Records supplied:
....

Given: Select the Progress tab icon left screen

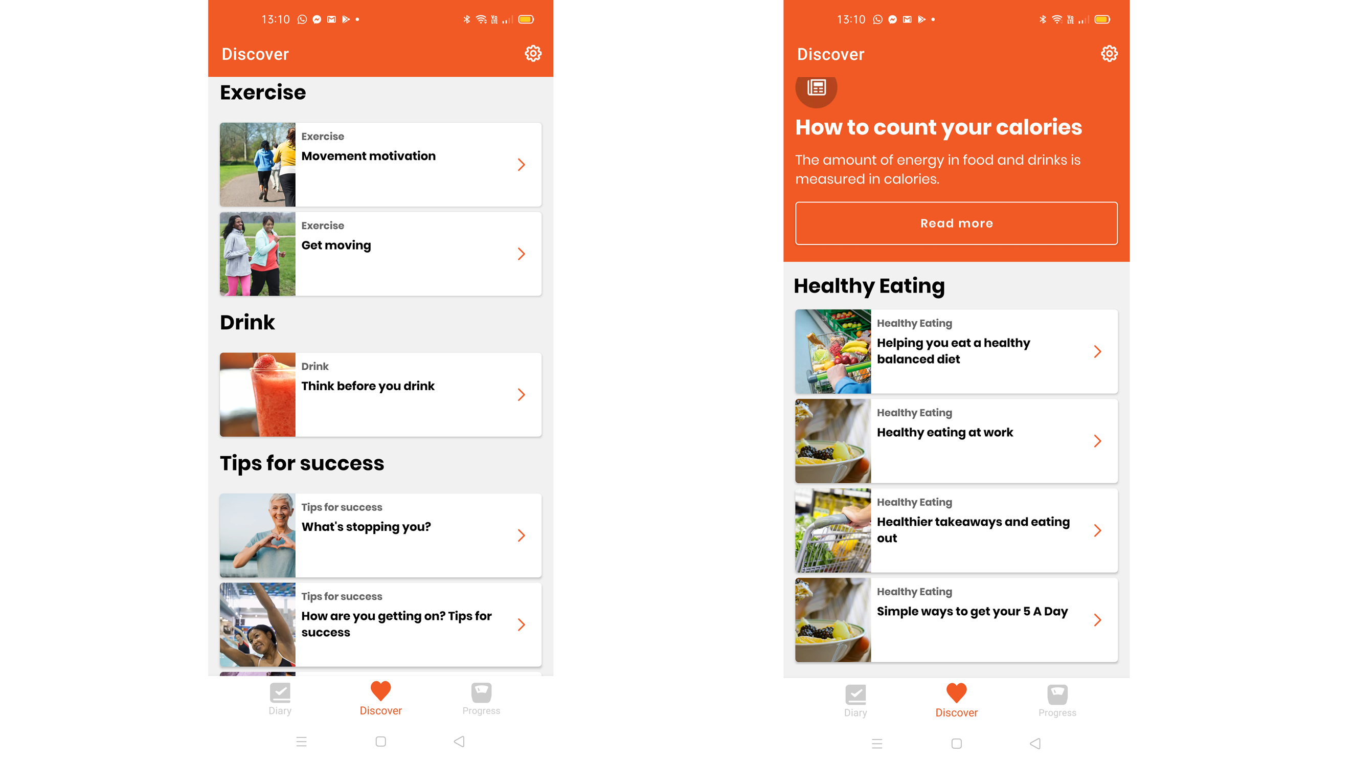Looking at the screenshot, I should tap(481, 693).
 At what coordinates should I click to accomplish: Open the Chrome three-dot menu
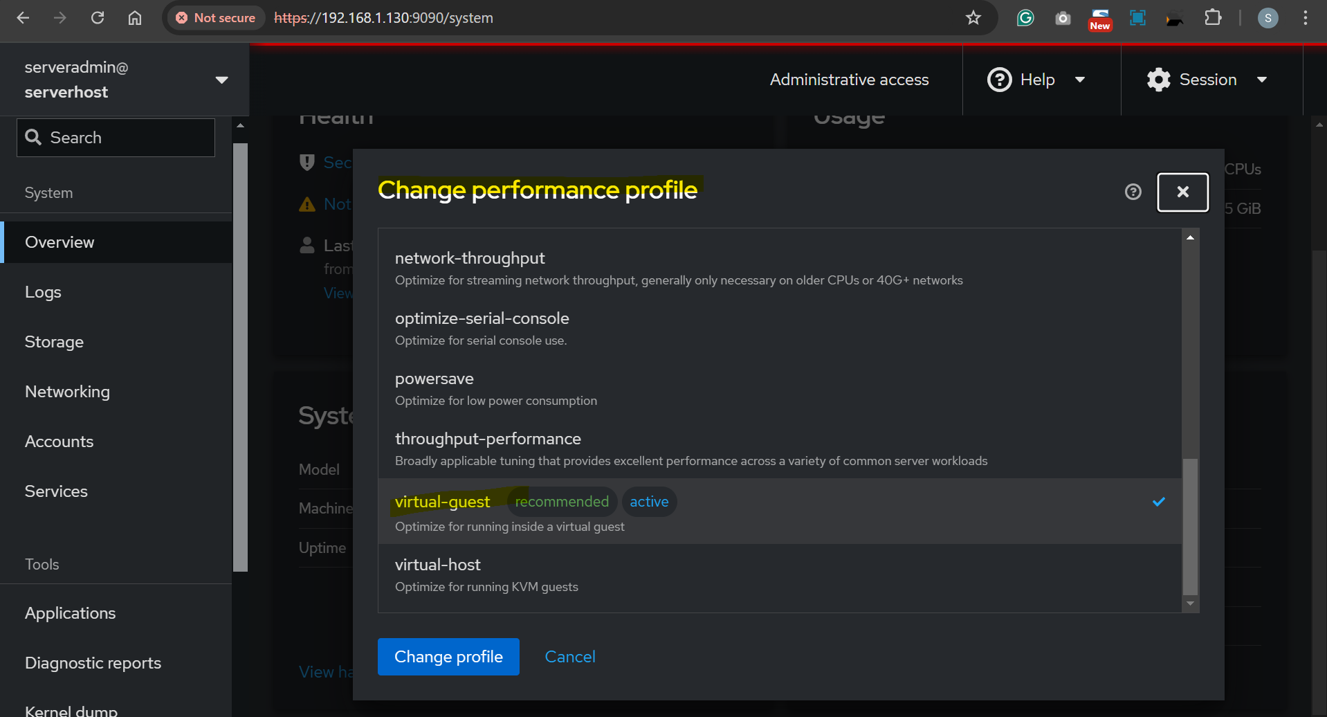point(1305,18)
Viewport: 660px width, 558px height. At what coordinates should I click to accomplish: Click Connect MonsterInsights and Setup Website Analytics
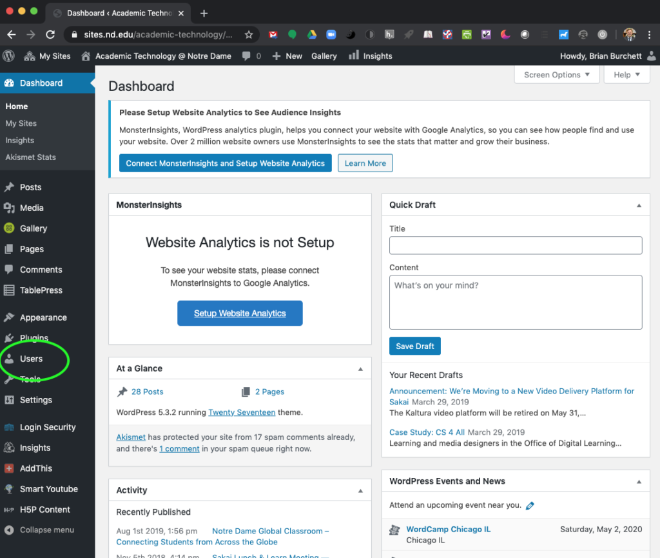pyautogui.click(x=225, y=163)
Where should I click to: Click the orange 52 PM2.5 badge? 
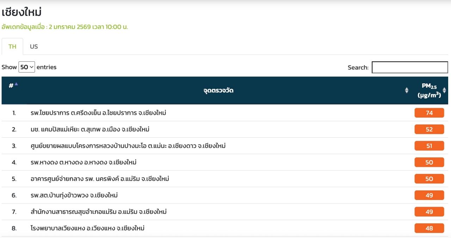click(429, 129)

....

Task prompt: Give back the material above exactly as it appears, minus any picture.

Answer box:
Given: Select the Progress tab icon left screen

Looking at the screenshot, I should tap(481, 693).
 At what coordinates should I click to accomplish: Open the Chrome three-dot menu
point(1305,18)
Viewport: 660px width, 558px height. At what coordinates should I click to accomplish: Click Connect MonsterInsights and Setup Website Analytics
pyautogui.click(x=225, y=163)
Where should I click to: Click the orange 52 PM2.5 badge? 
click(429, 129)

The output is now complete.